TASK ITEM: Repeat each record below exactly as given.

DATASET EXTRACT:
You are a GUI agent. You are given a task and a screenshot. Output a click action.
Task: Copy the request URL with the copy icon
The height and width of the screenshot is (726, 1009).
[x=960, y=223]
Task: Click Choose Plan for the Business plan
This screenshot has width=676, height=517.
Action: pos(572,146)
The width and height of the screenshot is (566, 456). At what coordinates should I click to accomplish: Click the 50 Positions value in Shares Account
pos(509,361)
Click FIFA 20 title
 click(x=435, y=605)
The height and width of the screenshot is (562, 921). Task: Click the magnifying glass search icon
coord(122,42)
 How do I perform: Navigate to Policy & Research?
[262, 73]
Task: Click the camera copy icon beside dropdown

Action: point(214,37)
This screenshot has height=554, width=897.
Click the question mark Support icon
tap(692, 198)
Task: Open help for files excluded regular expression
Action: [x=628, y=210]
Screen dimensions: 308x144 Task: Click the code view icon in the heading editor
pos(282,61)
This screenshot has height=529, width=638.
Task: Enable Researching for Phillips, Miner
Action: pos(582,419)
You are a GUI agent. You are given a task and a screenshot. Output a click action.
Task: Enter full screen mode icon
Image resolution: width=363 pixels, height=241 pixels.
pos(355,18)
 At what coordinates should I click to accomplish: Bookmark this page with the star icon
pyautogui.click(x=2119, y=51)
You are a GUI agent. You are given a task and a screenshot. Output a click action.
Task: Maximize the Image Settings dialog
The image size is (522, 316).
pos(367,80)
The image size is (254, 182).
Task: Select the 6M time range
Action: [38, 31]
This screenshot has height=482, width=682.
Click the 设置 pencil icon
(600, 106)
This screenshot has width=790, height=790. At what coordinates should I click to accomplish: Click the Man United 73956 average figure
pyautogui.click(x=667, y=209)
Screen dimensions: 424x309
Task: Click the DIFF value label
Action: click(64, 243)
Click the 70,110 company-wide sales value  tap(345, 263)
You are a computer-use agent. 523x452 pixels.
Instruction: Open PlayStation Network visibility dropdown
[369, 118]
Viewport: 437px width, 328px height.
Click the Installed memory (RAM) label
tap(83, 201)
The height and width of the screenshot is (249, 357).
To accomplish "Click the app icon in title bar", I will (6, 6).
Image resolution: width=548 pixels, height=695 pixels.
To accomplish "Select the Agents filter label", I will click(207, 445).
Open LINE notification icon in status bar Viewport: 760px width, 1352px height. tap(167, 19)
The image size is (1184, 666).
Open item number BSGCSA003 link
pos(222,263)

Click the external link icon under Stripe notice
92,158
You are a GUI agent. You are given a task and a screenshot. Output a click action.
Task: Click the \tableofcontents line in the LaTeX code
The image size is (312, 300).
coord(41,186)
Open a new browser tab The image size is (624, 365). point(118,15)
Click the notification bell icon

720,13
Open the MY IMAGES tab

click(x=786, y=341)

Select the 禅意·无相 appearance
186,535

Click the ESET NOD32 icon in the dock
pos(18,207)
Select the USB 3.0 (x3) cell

SOLUTION TO THE PROBLEM:
You are a GUI agent. You are given a task and a screenshot. Output a click action.
Task: Copy the request URL with the copy icon
The height and width of the screenshot is (726, 1009).
[x=960, y=223]
Task: Click Choose Plan for the Business plan
This screenshot has width=676, height=517.
Action: pos(572,146)
The width and height of the screenshot is (566, 456). At what coordinates should I click to accomplish: Click the 50 Positions value in Shares Account
pos(509,361)
Click FIFA 20 title
 click(x=435, y=605)
The height and width of the screenshot is (562, 921). Task: Click the magnifying glass search icon
coord(122,42)
 How do I perform: Navigate to Policy & Research?
[262, 73]
Task: Click the camera copy icon beside dropdown

Action: point(214,37)
This screenshot has height=554, width=897.
Click the question mark Support icon
tap(692, 198)
Task: Open help for files excluded regular expression
Action: [x=628, y=210]
Screen dimensions: 308x144 Task: Click the code view icon in the heading editor
pos(282,61)
This screenshot has height=529, width=638.
Task: Enable Researching for Phillips, Miner
Action: pos(582,419)
You are a GUI agent. You are given a task and a screenshot. Output a click action.
Task: Enter full screen mode icon
Image resolution: width=363 pixels, height=241 pixels.
pos(355,18)
 At what coordinates should I click to accomplish: Bookmark this page with the star icon
pyautogui.click(x=2119, y=51)
You are a GUI agent. You are given a task and a screenshot. Output a click action.
Task: Maximize the Image Settings dialog
The image size is (522, 316).
pos(367,80)
The image size is (254, 182).
Task: Select the 6M time range
Action: [38, 31]
This screenshot has height=482, width=682.
Click the 设置 pencil icon
(600, 106)
This screenshot has width=790, height=790. At what coordinates should I click to accomplish: Click the Man United 73956 average figure
pyautogui.click(x=667, y=209)
Screen dimensions: 424x309
Task: Click the DIFF value label
Action: click(64, 243)
Click the 70,110 company-wide sales value  tap(345, 263)
You are a computer-use agent. 523x452 pixels.
Instruction: Open PlayStation Network visibility dropdown
[369, 118]
Viewport: 437px width, 328px height.
Click the Installed memory (RAM) label
tap(83, 201)
The height and width of the screenshot is (249, 357).
To accomplish "Click the app icon in title bar", I will (6, 6).
Image resolution: width=548 pixels, height=695 pixels.
To accomplish "Select the Agents filter label", I will click(207, 445).
Open LINE notification icon in status bar Viewport: 760px width, 1352px height. tap(167, 19)
The image size is (1184, 666).
Open item number BSGCSA003 link
pos(222,263)

Click the external link icon under Stripe notice
92,158
You are a GUI agent. You are given a task and a screenshot. Output a click action.
Task: Click the \tableofcontents line in the LaTeX code
The image size is (312, 300).
coord(41,186)
Open a new browser tab The image size is (624, 365). point(118,15)
Click the notification bell icon

720,13
Open the MY IMAGES tab

click(x=786, y=341)

Select the 禅意·无相 appearance
186,535

Click the ESET NOD32 icon in the dock
pos(18,207)
Select the USB 3.0 (x3) cell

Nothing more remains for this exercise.